### WORK REQUEST:
No pictures, please. Copy exactly the lines from the one with "The image size" through the final line below.
Segment Start: SUPPLIED DATA
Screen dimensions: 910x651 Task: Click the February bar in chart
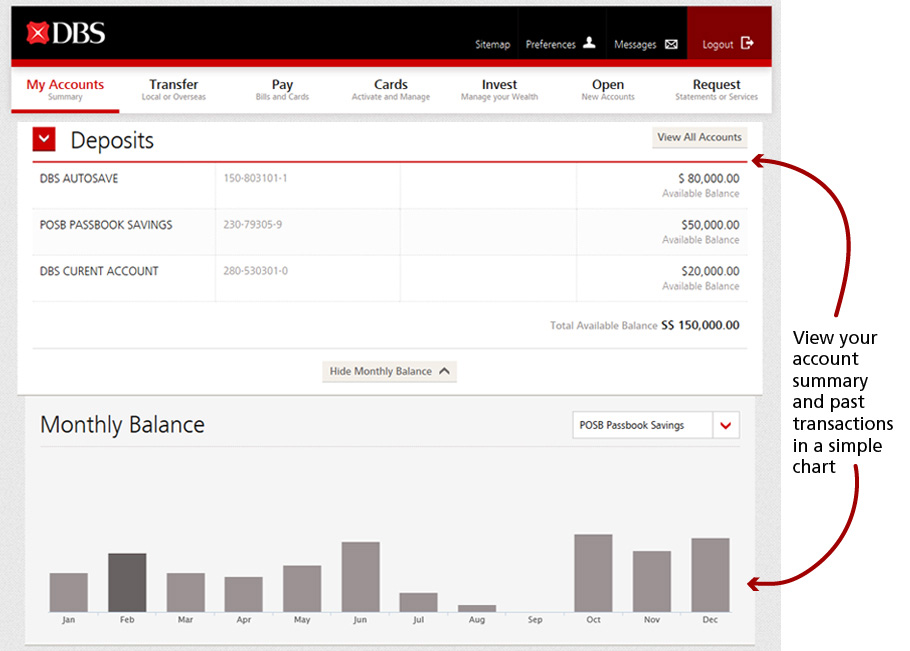pos(127,582)
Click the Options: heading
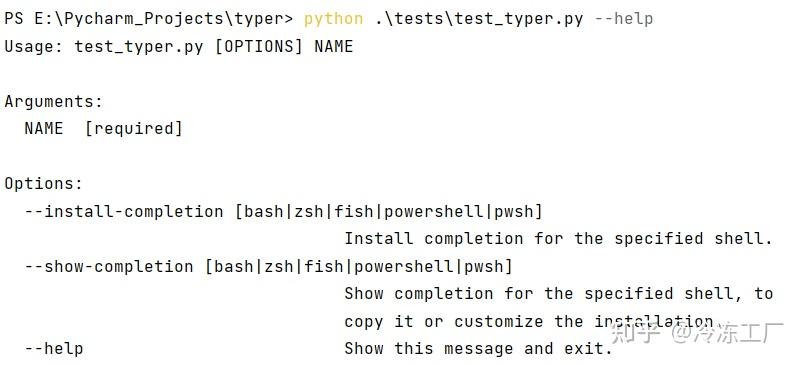804x365 pixels. tap(44, 184)
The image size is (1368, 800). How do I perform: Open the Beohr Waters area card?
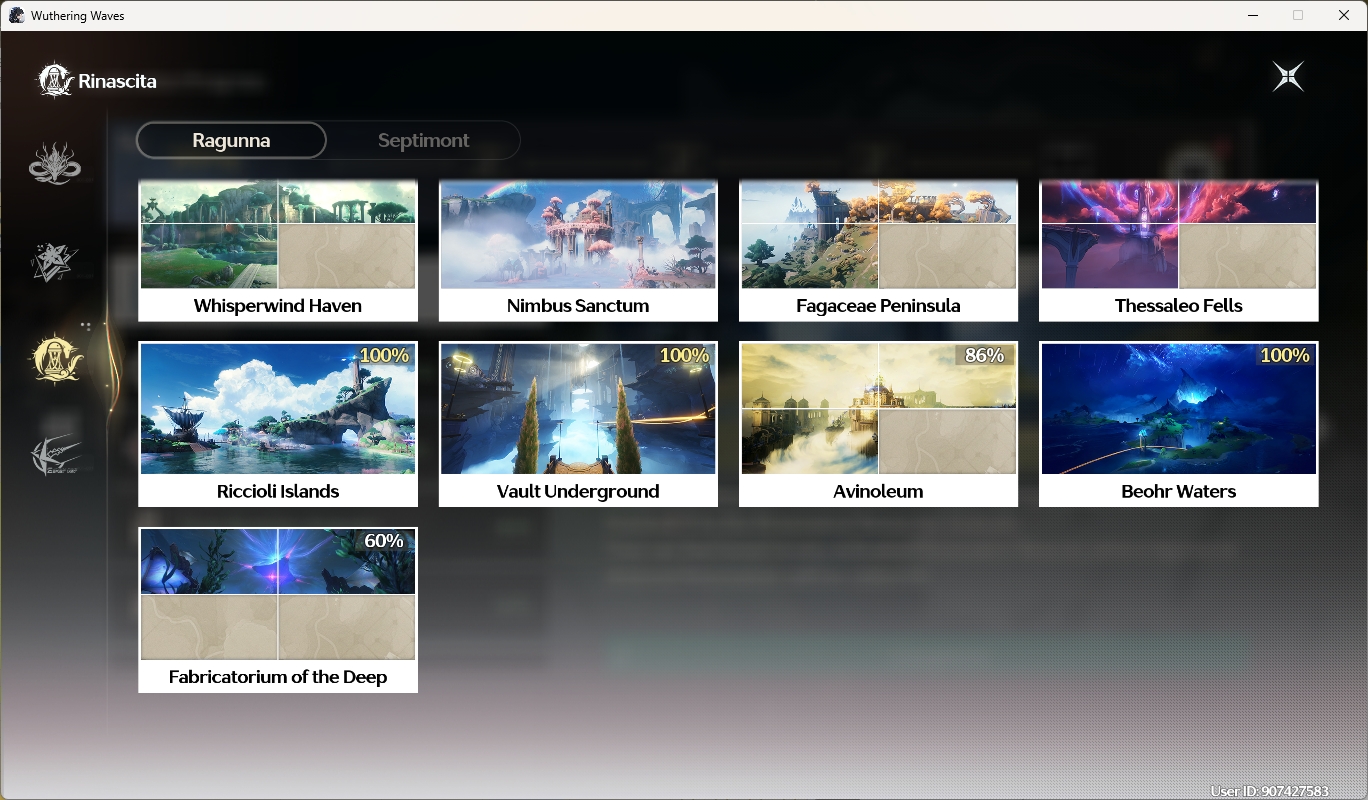coord(1179,424)
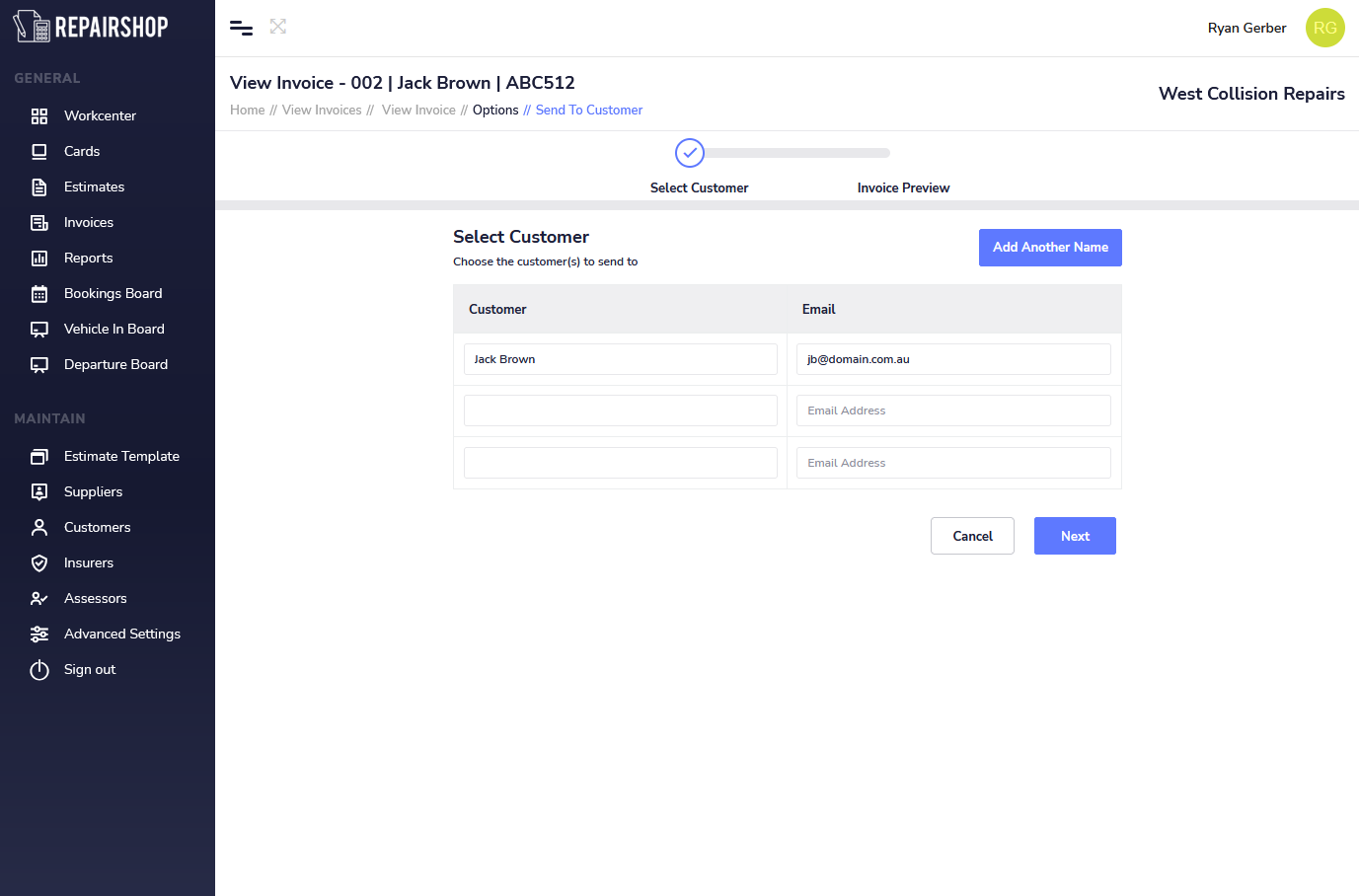Click Cancel to abort sending invoice
Viewport: 1359px width, 896px height.
pyautogui.click(x=972, y=536)
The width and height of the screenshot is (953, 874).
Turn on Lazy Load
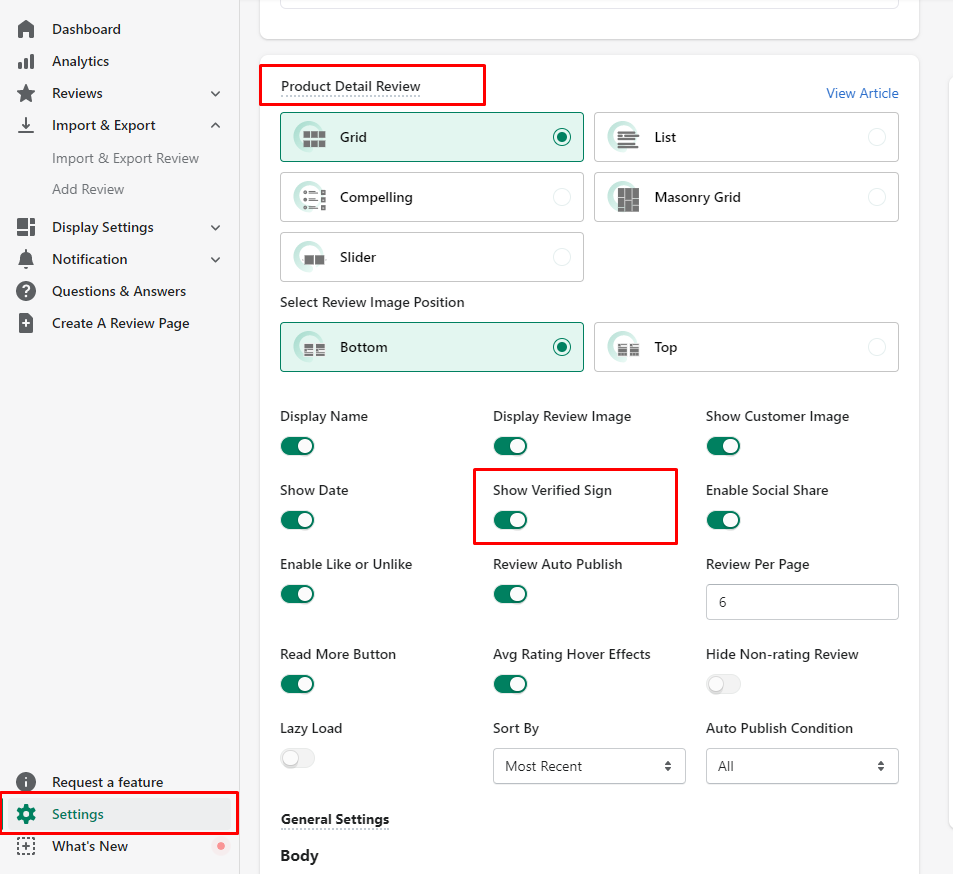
Segment End: SUPPLIED DATA
### OUTPUT FOR THIS EXERCISE:
The image size is (1368, 800). How do I perform: Open the Beohr Waters area card?
coord(1179,424)
Click Cancel to abort sending invoice
Viewport: 1359px width, 896px height.
pyautogui.click(x=972, y=536)
The width and height of the screenshot is (953, 874).
Turn on Lazy Load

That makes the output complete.